- Task brief
Present each line of the entries below that holds the word "value".

BEGIN

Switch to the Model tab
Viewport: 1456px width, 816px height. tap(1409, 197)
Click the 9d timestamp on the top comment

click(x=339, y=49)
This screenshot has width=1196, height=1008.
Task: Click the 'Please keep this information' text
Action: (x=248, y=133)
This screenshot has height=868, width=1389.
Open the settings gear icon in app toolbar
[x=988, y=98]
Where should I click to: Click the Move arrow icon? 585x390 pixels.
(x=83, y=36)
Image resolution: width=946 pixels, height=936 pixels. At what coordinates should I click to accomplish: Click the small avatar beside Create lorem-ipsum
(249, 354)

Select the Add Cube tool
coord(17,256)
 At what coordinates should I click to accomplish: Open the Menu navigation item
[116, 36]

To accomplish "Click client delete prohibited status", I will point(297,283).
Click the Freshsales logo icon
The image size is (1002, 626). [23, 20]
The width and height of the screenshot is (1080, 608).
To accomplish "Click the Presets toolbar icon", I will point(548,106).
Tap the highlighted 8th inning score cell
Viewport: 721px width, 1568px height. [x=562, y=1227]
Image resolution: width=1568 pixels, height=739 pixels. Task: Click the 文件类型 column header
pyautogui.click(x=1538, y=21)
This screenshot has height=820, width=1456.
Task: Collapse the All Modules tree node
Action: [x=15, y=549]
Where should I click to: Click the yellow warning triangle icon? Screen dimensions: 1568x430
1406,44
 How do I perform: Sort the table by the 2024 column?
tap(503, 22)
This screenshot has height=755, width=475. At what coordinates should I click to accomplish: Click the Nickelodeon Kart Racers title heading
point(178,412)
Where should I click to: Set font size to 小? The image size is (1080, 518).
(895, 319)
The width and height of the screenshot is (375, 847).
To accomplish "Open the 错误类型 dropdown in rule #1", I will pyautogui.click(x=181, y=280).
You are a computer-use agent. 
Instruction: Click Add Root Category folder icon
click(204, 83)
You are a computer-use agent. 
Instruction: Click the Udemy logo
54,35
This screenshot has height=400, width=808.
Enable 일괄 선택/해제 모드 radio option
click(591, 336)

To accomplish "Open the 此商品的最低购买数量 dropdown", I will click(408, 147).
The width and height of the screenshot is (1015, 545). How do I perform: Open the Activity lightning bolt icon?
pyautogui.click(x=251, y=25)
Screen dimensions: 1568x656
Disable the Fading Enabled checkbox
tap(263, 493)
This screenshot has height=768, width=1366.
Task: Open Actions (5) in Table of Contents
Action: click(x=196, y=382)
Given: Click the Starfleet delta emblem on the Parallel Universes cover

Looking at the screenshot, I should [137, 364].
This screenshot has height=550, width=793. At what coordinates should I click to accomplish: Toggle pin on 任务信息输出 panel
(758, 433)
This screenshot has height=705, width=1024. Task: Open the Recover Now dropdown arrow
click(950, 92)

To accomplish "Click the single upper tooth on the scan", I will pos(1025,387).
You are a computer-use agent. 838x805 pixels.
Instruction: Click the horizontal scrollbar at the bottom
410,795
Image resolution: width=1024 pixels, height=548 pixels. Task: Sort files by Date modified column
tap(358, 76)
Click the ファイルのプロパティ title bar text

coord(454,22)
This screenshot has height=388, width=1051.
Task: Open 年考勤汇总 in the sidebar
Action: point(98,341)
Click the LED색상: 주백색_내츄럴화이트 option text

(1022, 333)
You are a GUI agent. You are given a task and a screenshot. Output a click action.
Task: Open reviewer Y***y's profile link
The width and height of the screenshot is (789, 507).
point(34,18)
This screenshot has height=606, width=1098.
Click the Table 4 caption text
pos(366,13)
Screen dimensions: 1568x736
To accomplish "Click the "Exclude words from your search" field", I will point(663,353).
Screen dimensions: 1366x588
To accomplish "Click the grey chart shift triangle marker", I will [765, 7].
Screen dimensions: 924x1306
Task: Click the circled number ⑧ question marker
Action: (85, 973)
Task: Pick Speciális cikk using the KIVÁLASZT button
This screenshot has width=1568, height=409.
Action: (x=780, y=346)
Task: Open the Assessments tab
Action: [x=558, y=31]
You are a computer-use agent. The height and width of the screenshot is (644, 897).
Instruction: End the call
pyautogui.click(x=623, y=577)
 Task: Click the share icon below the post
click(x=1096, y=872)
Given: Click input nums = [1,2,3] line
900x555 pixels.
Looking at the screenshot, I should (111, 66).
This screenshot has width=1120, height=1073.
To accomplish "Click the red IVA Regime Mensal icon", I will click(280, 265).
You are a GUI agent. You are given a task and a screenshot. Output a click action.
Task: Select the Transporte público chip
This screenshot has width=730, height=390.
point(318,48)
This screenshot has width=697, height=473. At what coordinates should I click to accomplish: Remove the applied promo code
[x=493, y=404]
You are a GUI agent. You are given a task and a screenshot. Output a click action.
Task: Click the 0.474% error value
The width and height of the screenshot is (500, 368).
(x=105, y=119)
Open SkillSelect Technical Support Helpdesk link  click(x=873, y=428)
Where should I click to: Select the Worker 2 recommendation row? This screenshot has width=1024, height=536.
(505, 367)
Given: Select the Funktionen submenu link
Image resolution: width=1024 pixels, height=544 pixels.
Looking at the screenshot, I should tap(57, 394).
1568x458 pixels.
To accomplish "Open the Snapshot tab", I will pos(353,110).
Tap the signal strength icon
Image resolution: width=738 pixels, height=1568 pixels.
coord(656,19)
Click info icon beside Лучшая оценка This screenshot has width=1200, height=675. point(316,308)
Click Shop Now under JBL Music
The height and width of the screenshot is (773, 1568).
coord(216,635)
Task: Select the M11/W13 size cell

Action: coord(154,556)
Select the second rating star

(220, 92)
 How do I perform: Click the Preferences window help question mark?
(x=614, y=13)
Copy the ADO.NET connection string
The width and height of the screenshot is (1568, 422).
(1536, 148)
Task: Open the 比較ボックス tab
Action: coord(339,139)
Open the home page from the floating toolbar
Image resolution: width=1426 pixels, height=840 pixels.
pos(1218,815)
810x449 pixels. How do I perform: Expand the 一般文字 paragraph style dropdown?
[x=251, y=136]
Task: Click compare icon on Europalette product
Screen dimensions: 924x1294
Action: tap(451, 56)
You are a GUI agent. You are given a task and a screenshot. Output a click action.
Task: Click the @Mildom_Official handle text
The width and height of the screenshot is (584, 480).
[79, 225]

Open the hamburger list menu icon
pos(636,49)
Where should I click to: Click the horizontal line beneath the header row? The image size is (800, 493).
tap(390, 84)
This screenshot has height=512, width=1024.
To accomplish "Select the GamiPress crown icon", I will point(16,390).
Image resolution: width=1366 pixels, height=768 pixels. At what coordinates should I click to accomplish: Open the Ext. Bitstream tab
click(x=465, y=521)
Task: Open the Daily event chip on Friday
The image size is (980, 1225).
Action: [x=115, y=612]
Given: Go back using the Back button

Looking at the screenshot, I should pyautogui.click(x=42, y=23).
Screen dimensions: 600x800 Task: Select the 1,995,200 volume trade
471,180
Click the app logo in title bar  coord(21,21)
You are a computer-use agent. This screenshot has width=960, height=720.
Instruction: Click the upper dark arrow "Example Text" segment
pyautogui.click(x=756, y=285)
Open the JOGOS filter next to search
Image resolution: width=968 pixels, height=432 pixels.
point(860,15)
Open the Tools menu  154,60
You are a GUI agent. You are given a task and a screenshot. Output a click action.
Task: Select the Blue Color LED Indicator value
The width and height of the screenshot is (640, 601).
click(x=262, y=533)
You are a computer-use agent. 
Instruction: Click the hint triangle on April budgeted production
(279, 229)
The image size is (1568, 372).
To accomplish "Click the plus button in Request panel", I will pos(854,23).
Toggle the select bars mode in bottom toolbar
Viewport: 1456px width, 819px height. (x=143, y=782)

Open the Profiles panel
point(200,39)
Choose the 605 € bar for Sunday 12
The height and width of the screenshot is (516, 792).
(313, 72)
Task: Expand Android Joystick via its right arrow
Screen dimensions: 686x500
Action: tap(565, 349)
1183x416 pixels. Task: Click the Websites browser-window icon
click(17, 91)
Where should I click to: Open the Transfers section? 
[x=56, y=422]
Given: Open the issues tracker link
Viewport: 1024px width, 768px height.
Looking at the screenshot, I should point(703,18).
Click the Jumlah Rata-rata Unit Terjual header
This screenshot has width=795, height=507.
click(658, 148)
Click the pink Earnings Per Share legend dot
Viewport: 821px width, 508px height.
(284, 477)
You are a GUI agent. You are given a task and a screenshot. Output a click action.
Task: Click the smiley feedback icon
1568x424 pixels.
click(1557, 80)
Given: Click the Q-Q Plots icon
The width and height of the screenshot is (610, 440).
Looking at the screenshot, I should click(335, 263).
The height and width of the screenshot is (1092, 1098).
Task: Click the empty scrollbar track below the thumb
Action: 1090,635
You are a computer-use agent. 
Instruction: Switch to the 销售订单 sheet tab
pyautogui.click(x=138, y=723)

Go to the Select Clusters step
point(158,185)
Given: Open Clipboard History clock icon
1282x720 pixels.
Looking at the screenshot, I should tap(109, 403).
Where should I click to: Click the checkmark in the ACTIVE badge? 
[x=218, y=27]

END

- Answer section
Task: Click the 0.474% error value
Task: Select the Blue Color LED Indicator value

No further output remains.